AK Parti onuncu iktidar yılını sürüyor. Türkiye’yi nasıl değiştirdiği, makro rakamların nereden nereye geldiği ortadadır. Birçok alanda Türkiye’nin üzerine birkaç Türkiye konulduğu açıktır. Sanayi üretimi, ihracat, ithalat, konut sayısı, araç sayısı, istihdam kapasitesi vs... Bütün bunların sonucu olarak, Gayrı Safi Milli Hasıla’nın (GSMH) geldiği seviye malumdur.
Birkaç rakam verelim.
2002’de GSMH 230.4 milyar dolardı, 2011’de 772.2 milyar dolar oldu; bu yıl ise 800 milyar doları bulmak üzere.
Kişi başına düşen milli gelir 2001’de 2 bin 160 dolardı, 2011’de 10 bin 443 dolara ulaştı.
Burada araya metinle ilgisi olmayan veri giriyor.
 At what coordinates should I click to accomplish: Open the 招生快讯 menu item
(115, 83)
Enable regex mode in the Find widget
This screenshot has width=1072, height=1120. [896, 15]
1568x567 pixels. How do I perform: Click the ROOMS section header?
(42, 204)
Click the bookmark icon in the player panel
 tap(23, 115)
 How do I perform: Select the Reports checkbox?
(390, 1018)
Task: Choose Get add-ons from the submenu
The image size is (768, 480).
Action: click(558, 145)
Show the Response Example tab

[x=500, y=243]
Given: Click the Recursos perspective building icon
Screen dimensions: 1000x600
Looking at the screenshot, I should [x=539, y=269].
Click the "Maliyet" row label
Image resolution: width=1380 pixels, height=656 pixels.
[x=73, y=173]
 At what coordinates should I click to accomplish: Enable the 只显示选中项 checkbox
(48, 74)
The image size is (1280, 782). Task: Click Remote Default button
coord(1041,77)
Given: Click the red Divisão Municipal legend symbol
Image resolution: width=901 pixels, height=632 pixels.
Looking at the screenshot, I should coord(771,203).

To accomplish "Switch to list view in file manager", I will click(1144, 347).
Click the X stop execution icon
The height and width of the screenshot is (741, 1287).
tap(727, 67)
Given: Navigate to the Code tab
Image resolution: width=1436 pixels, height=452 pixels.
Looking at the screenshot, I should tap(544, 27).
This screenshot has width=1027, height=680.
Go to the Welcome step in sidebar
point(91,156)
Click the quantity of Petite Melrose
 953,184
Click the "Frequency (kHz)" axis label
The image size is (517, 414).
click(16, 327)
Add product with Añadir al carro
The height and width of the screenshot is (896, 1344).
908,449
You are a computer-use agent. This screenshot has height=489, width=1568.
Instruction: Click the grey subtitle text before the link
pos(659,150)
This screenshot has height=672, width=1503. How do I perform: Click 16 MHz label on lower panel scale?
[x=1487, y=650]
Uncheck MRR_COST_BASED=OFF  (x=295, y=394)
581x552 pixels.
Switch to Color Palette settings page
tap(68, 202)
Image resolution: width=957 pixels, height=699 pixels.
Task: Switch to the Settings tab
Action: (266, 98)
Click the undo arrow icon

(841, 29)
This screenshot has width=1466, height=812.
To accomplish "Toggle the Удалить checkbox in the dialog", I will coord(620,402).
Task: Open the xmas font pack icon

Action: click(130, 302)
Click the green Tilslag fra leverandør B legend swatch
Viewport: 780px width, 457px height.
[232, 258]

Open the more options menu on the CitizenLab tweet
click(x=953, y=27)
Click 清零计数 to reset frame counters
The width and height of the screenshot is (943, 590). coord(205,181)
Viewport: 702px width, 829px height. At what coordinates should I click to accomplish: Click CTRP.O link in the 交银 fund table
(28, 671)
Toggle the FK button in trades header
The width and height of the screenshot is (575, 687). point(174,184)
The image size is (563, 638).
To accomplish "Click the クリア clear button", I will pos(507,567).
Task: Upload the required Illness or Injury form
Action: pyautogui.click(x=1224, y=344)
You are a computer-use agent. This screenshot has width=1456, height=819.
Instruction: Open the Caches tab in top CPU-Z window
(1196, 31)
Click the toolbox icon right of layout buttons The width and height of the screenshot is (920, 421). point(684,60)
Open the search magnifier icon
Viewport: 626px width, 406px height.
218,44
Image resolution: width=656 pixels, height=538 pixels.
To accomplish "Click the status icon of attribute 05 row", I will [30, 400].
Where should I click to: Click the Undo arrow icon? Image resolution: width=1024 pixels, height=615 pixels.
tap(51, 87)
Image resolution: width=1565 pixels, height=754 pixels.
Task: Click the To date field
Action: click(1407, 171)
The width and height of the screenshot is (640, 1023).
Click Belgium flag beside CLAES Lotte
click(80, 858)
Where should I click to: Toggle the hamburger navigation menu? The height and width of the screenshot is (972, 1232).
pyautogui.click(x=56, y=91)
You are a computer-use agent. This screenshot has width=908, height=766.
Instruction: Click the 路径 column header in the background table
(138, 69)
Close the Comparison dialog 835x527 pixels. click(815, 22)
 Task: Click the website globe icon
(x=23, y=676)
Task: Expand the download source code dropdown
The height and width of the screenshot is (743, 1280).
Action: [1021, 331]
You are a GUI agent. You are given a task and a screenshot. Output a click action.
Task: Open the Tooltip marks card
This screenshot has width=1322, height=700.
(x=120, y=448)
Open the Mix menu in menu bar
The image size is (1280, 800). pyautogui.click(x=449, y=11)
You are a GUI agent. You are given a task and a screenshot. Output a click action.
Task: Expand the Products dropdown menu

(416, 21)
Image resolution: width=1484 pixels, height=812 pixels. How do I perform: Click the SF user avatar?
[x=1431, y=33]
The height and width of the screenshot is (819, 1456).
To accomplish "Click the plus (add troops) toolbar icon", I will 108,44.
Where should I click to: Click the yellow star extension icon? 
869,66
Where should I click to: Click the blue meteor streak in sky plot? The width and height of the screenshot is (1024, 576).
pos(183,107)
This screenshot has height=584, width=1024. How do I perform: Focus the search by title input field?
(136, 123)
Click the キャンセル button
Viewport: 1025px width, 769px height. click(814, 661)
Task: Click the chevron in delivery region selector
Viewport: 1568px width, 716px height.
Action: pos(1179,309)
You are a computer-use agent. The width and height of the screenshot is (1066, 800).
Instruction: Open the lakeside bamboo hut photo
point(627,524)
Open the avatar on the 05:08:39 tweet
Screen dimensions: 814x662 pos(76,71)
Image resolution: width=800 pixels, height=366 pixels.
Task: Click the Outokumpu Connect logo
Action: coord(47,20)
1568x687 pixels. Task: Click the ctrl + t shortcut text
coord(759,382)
Aynı dönemde ihracat hacmi 40 milyar dolar seviyesinden 2011’de 134.9 milyar dolara ulaştı. Euro bölgesindeki ekonomik krize rağmen bu yıl 149 milyar dolara doğru koşuyor. Bu arada bir önemli not... Türkiye, euro bölgesindeki ihracat payının yüzde 60’lardan, bazı aylarda yüzde 30’lara düşmesine rağmen ihracat kapasitesini artırarak geliştiriyor.
10 yıl önce konut edinme yaşı 55 civarındayken; yani tüketici ancak emekli olduğunda ev sahibi olabilirken bugün bu yaş 30’lara inmiştir. Yani, insanlar artık iş hayatının ilk yıllarında ev sahibi olabilmektedir.
Unutmayalım... Bütün bunlar olurken; yani gelir artarken, nüfusumuz da 67 milyondan 75 milyona çıkmıştır.
Dinamik ve hızla zenginleşen bir ekonomiden söz ediyoruz.
AK Parti iktidarının felsefesi bütün bunlarla birlikte çok doğru bir anlayışı da hakim kıldı. O döneme kadar neredeyse bir kural olan devlet eliyle zenginleşme sistemini büyük ölçüde bitirdi. Üretim ve zenginleşme artık piyasanın kendi kuralları içinde gelişiyor. Siyasal istikrar, güçlü sermayesi veya iyi bir fikri olanlar için devletten bağımsız olarak zenginleşme imkanı sağlıyor. Doğal olarak, önceki yıllarda; yani devlet eliyle zenginleşme döneminde sermaye biriktirenler, bulundukları sektörde pazar payına sahip olanlar yeni dönemde de avantaj sahibi oldular. Genel ifadeyle zenginliklerine zenginlik kattılar...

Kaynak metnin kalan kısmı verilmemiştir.